[ABOUT THIS TASK]:
For the material that follows, state how many lines contain the word "banner", and add nothing.

[RECORDS TO USE]:

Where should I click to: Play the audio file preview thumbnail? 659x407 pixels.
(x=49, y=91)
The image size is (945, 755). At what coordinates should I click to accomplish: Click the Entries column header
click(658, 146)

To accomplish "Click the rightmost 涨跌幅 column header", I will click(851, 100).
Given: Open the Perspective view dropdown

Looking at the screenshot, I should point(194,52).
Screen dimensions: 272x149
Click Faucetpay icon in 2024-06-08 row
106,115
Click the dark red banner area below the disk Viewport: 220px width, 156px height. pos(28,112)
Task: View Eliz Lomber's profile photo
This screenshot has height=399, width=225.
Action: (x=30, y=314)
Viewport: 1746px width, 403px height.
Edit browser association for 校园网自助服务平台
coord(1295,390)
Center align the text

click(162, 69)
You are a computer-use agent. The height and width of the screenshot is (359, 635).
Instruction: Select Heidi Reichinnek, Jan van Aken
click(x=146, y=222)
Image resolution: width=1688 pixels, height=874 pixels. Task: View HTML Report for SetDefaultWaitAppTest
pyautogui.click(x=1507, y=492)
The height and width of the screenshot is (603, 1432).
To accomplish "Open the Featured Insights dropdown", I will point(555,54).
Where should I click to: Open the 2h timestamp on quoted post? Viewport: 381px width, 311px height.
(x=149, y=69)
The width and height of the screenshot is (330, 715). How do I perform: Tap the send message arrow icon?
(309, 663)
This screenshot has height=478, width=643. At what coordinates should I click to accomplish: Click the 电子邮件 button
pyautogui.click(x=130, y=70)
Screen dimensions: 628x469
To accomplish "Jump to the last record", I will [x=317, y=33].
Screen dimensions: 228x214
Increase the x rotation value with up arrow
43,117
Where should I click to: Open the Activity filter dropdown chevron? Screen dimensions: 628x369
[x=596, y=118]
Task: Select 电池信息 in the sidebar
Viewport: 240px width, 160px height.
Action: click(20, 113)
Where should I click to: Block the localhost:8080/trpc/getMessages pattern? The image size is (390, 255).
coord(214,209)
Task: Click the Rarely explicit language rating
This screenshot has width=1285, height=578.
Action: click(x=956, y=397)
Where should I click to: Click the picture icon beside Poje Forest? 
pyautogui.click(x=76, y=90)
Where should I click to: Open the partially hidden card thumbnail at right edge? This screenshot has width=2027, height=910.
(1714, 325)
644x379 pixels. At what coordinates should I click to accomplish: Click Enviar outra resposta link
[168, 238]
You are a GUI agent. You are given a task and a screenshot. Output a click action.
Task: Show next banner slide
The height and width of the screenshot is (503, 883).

[ANSWER BELOW]:
2